*** PROVIDED RECORDS Section Begins ***
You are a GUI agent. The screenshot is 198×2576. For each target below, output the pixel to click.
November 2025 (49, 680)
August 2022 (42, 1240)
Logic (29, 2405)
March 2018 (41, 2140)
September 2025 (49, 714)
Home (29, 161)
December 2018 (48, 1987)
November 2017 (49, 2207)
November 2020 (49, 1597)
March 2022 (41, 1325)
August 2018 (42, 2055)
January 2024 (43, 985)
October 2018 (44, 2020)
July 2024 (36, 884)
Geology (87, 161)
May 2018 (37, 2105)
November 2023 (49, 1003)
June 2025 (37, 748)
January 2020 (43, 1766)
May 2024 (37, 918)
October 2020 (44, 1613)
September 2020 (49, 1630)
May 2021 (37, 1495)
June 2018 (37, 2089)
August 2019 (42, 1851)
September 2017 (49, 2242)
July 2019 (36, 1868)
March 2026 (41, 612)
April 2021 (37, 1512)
*** PROVIDED RECORDS Section Ends ***
*** PROVIDED RECORDS Section Begins ***
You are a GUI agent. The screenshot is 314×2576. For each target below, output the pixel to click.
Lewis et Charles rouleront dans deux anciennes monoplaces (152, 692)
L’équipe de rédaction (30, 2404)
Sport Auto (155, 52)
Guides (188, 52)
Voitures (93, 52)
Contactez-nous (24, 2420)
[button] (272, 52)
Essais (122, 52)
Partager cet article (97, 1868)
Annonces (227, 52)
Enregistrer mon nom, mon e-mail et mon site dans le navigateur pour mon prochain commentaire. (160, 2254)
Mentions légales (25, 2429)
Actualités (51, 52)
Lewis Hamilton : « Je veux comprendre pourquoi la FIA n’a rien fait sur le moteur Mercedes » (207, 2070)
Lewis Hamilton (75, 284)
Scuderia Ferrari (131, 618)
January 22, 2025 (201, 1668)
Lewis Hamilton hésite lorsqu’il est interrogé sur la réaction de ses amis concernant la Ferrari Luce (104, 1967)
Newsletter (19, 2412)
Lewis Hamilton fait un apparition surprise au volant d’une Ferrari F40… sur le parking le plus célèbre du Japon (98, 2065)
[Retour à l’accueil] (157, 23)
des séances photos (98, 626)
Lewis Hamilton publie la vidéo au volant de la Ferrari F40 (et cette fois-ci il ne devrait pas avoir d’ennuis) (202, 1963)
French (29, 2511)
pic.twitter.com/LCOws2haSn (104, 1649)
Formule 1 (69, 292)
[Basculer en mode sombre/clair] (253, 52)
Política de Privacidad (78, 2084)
*** PROVIDED RECORDS Section Ends ***
WHAT YOU SHOULD DO. Count the lines of the material above that contain the word "dans", then give only that count.

EXERCISE ANSWER. 2